A combination of our own research, released in tandem with official Home Office figures, resulted in a flurry of news pieces related to disability hate crime last week. This is an issue that rightly dominated the headlines and one that we at Leonard Cheshire care deeply about.

There has been an overall rise of 53% in specific crimes against disabled people and as I mentioned in a media interview on the BBC’s World at One, these figures are likely to understate the problem, not least because many victims either do not know or understand the processes involved in reporting them, or they simply don’t have the confidence to engage with the authorities.

The same piece highlighted the horrific abuse suffered by Belfast resident Michael Bailey, culminating in his own property being set alight. Consider that for a moment. Being forced to be a prisoner in your own home, penned in and living in the dark for fear of more missiles being thrown through your windows, and when you do venture out, the same people are there screaming volleys of abuse in your direction, peppering you with dog excrement? All for suffering the life altering experience of being disabled in a terrorist bomb. I’m registered blind, and have encountered personal abuse on more than one occasion myself. In the West Midlands, nearly half of the 1,609 disabled adults of working age surveyed by ourselves felt hostile behaviour has prevented them going out in their local area.

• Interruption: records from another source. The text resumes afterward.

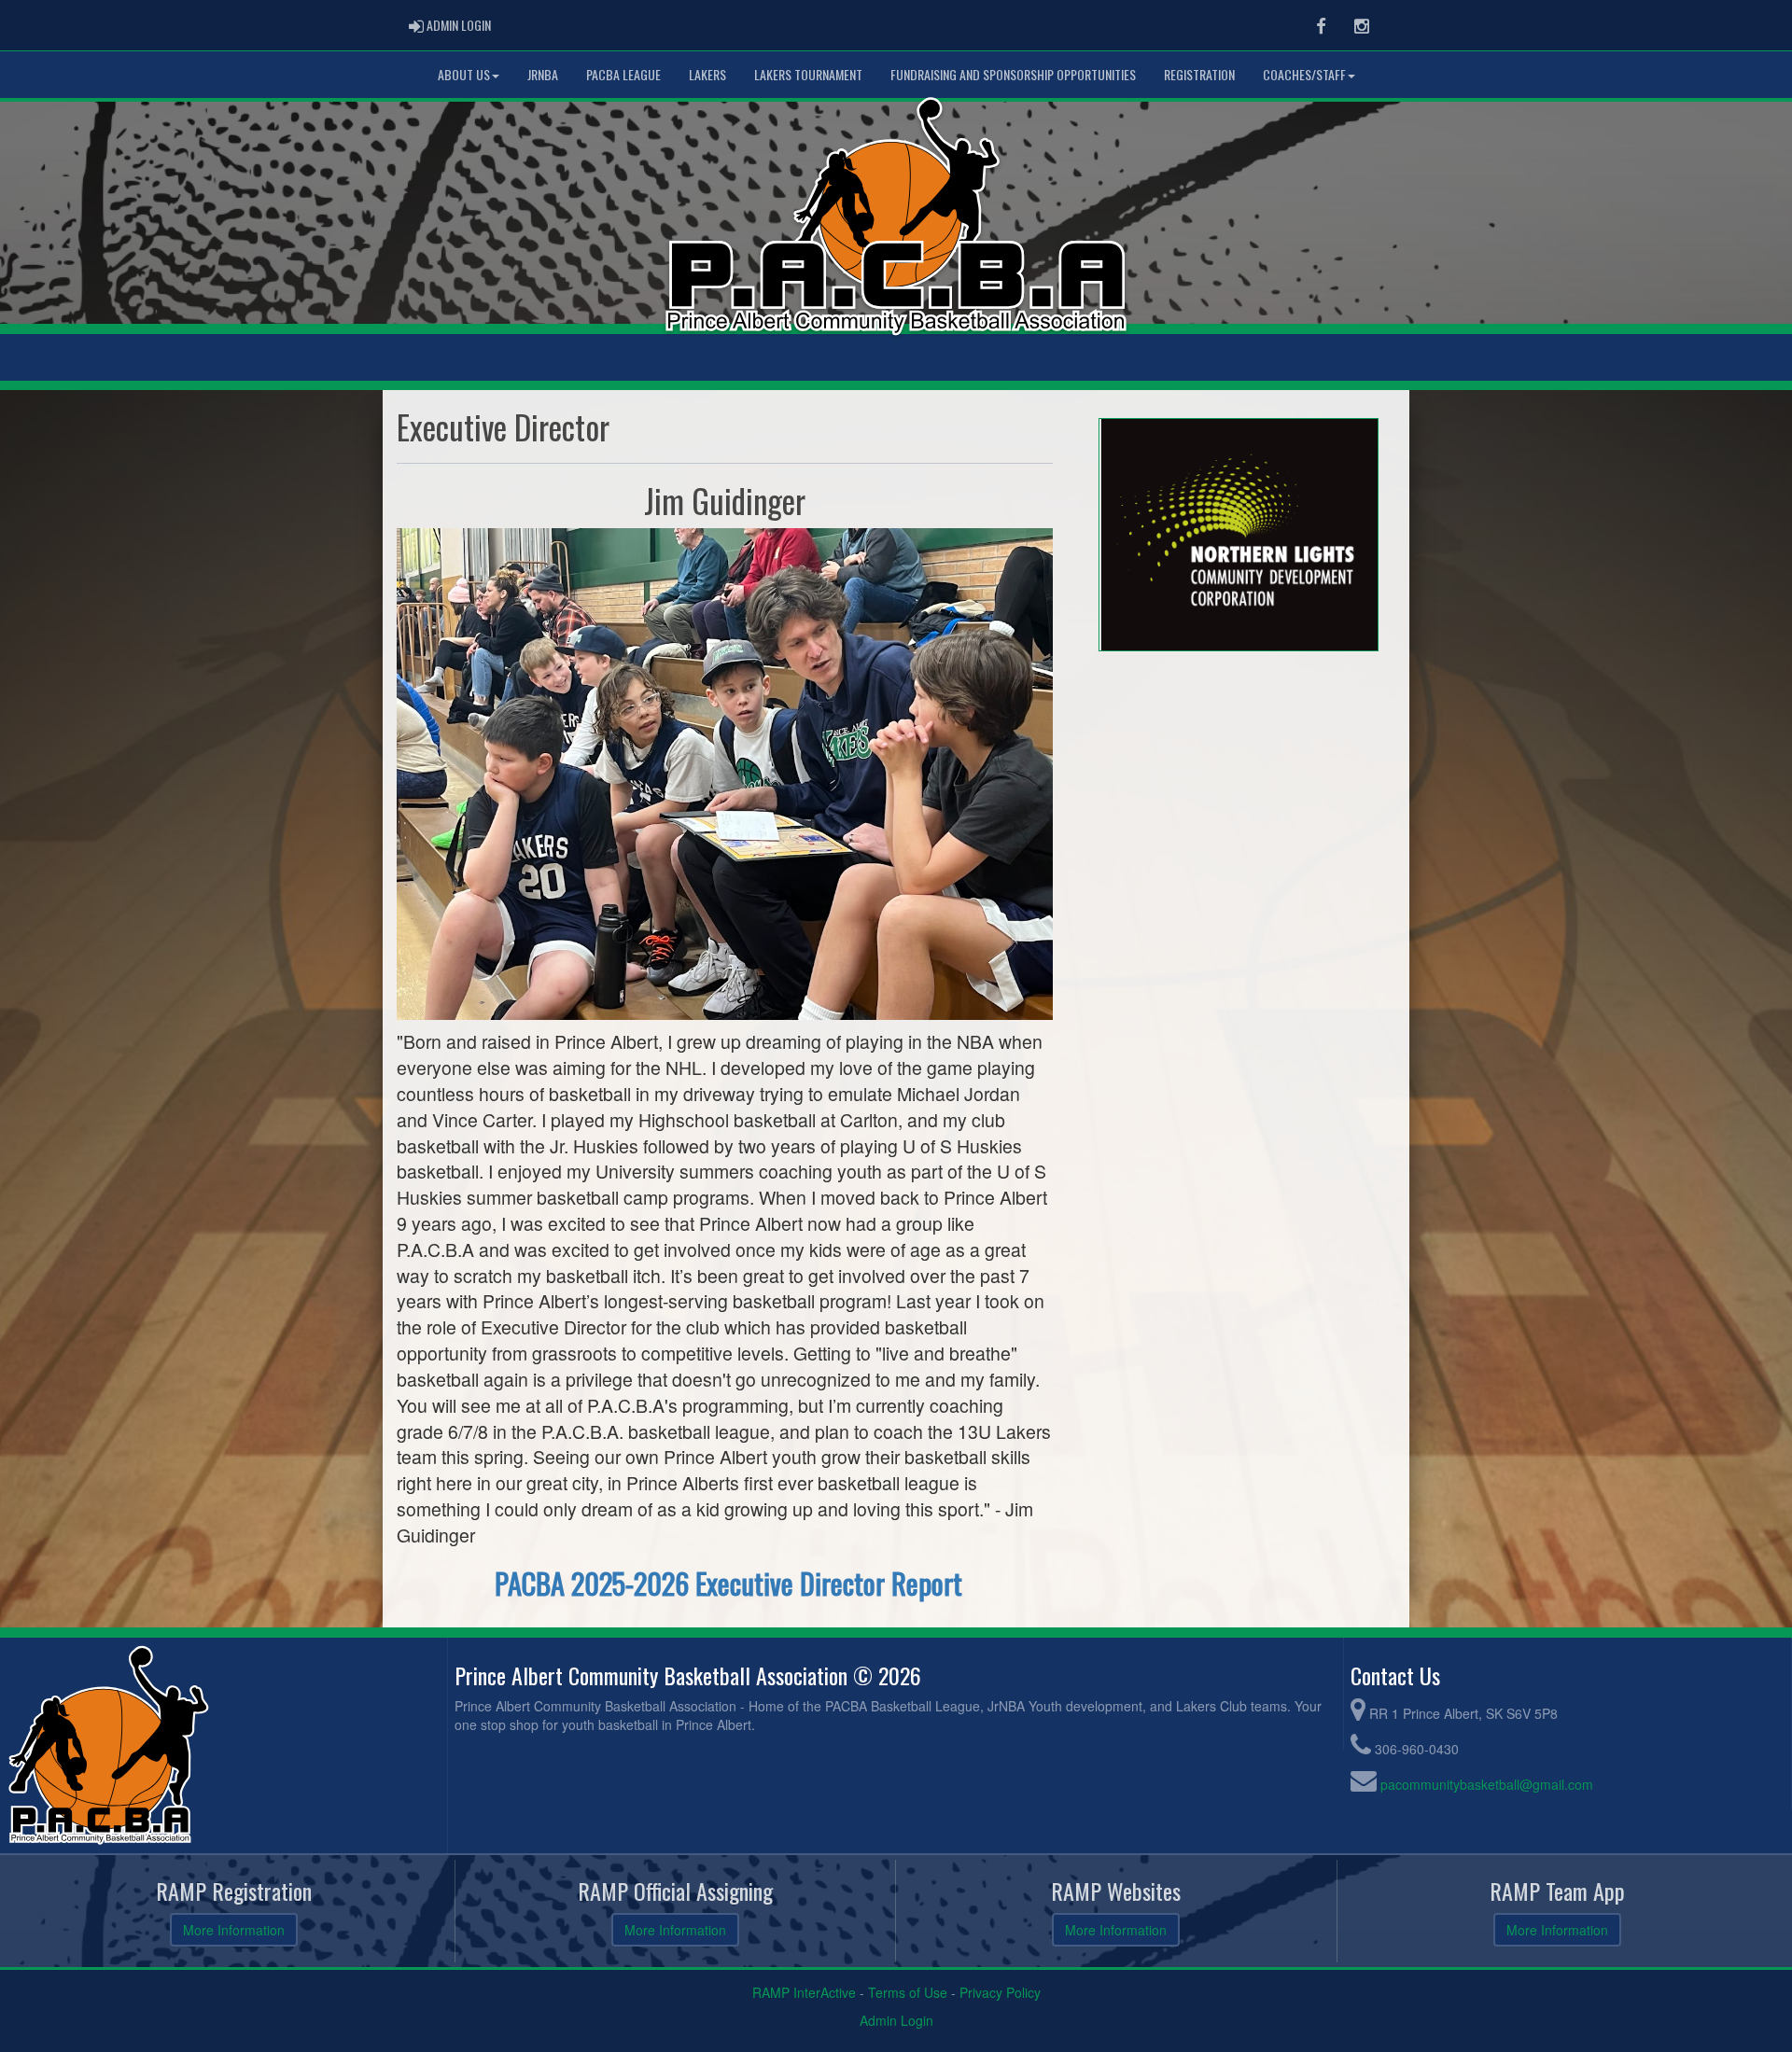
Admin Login (896, 2020)
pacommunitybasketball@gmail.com (1486, 1784)
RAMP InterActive (804, 1992)
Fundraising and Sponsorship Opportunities (1013, 74)
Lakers (707, 74)
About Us (464, 74)
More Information (234, 1929)
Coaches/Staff (1304, 74)
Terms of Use (907, 1992)
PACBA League (623, 74)
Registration (1199, 74)
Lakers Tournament (808, 74)
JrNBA (542, 74)
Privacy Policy (1000, 1992)
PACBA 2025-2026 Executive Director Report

Michael was encouraged to report this relentless abuse to the PSNI (Police Service of Northern Ireland) through an advocacy service run by Leonard Cheshire Disability but such schemes are rare and abuse can compound the fragility experienced by disabled people, forcing them into hiding and exacerbating already poor mental health.

What can we do as a society to stop these sickening incidents from happening? It’s undoubtedly a community issue and it’s everyone’s responsibility to stand up for the kind of society we all want to live in; where people aren’t persecuted for their disability, race, religion or sexual orientation. We can help as a charity by raising awareness of the issue but there’s an argument for all hate crime offences to warrant equity of punishment. Currently judges are bound to sentencing on racial or religiously aggravated offences alone, while other types of hate crime are viewed as assault or criminal damage.

Sadly, I think there will always be an inherent lack of empathy from a small section of the general public, a fear of the unknown that can manifest itself in aggression or even violence. As disabled people are more active in the community, these incidents are unlikely to go away so we need to promote the concept of an inclusive society in schools, workplaces and other community settings while encouraging young disabled advocates to educate their peers, find a collective voice and fight for change.